Parallel Programming: Making Processors Fast Again

Parallel Programming: Making Processors Fast Again

This post should preferrably (but not necessarily) be read in continuation to the previous post titled Fueling high performance in computing.

Buying Performance

Programming has always thrived on the use of abstractions. Someone who builds websites typically doesn’t (and shouldn’t) need to know about the changes in each of the generations of processor chips. Furthermore, just like buying more storage means you can save more data, buying a newer processor should mean you can run a single computation faster (without code re-write, assuming it is already compute-heavy). Typically, a processor executes instructions in locksteps (or clock ticks). Increasing the speed of a processor (till the 80s) meant reducing this lockstep duration. This would hence make programs run faster without any code rewrite.

Trouble in Paradise

This wonderful cycle lost steam when it became extremely difficult to scale the clock speed any more. The problem was that the power used (and the heat produced) by these processors started increasing faster than their performance.

Regardless, computer architects soon found a workaround to keep making processors faster. To understand the solution, let us take a look at the brief organisation of a processor:

A “Core” as shown in the image is the fundamental unit that does the required arithmetic computation(s). The aforementioned clock speed influences the speed of this core and hence the processor as a whole.

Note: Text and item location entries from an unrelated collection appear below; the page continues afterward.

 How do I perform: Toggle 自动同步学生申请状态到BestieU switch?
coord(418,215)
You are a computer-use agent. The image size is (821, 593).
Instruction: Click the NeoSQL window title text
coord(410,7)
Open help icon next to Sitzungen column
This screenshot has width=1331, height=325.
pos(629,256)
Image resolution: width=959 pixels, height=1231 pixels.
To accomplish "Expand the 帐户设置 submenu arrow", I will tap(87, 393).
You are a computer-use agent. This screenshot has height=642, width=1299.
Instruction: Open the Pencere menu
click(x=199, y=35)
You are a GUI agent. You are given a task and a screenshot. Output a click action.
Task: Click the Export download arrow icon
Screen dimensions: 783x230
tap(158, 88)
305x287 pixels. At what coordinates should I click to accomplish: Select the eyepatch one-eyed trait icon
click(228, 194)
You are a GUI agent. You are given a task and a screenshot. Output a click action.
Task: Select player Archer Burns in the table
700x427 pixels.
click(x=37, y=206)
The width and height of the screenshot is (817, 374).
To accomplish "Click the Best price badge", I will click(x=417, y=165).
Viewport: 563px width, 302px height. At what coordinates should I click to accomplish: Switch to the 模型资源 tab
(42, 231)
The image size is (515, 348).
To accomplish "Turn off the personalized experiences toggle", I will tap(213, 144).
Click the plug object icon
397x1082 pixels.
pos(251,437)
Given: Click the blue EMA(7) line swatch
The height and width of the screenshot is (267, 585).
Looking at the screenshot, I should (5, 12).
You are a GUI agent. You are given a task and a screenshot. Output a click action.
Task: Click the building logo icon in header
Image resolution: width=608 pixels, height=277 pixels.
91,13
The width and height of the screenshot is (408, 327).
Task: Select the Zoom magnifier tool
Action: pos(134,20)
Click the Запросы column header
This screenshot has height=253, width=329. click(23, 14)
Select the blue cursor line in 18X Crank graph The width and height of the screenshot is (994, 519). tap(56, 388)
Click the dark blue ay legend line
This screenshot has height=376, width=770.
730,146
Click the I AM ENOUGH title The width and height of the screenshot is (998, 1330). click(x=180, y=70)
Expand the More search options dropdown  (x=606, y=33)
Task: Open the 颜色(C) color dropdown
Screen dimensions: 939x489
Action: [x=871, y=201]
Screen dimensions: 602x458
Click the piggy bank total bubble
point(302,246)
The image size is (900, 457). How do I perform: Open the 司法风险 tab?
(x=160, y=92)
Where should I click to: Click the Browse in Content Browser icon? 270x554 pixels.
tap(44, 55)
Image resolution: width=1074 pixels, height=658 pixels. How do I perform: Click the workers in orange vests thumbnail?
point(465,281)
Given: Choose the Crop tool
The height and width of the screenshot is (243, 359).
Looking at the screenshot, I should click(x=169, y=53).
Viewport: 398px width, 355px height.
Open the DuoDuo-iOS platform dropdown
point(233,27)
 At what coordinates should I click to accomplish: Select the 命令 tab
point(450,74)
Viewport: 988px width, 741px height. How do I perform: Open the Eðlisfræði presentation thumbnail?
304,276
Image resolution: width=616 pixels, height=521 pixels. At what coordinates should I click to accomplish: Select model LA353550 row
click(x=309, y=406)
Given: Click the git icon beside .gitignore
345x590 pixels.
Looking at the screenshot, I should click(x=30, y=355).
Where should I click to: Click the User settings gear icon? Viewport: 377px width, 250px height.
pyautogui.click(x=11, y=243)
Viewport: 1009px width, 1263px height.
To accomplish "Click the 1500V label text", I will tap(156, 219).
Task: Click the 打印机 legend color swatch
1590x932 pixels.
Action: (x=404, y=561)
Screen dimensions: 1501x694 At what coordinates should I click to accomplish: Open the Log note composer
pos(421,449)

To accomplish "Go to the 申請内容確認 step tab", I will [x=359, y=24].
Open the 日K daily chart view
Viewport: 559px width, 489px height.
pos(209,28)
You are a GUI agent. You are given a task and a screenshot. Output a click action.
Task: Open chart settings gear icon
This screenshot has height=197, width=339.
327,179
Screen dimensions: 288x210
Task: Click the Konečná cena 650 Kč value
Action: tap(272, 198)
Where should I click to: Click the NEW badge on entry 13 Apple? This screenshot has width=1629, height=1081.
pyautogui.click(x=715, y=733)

Coming back to the problem, it was clear that one core could not get any faster. So, why not just add more cores to a single processors?

Earlier, if you would have increased the clock speed of a single core by 2X, you would have needed (approximately) 4X power to run it. But instead, to run two cores you needed just 2X power. This hence gave some room to keep scaling the performance.

With the advent of parallel processors however, it was suddenly impossible to simply “buy” performance. This architectural change had unprecedented far-reaching implications for everyone. The newfound concurrency was like quantum uncertainty to the deterministic universe of programs. Several new bugs came up due to parallelism in programs. You see, these cores could be given conflicting tasks to do, and any kind of safety checks at run-time would reduce performance. Testing and debugging also got (and still is!) a whole lot trickier.

However, this was the easy part. You see, even theoretical computer science had to play catch-up with this architectural change. Regardless of what the local Apple “Genius” says, it is a fallacy to always expect linear scaling–with respect to the number of cores–for any given algorithm.

Earlier, theoretical analysis of an algorithm was done with the assumption that a hardware change will affect all algorithms equally. Suddenly, this was not true! Some algorithms could work better on parallel processors than others. I’ll try to explain this with the following example.

A Game of Kingdoms

We have a grid of 5 x 5. Imagine that each cell in the grid is an independent kingdom. You are a conqueror, and want to rule the 25 kingdoms and sit on the beyond-iron throne (a sustainable replacement for iron, made out of leaves and twigs, but looks just like iron).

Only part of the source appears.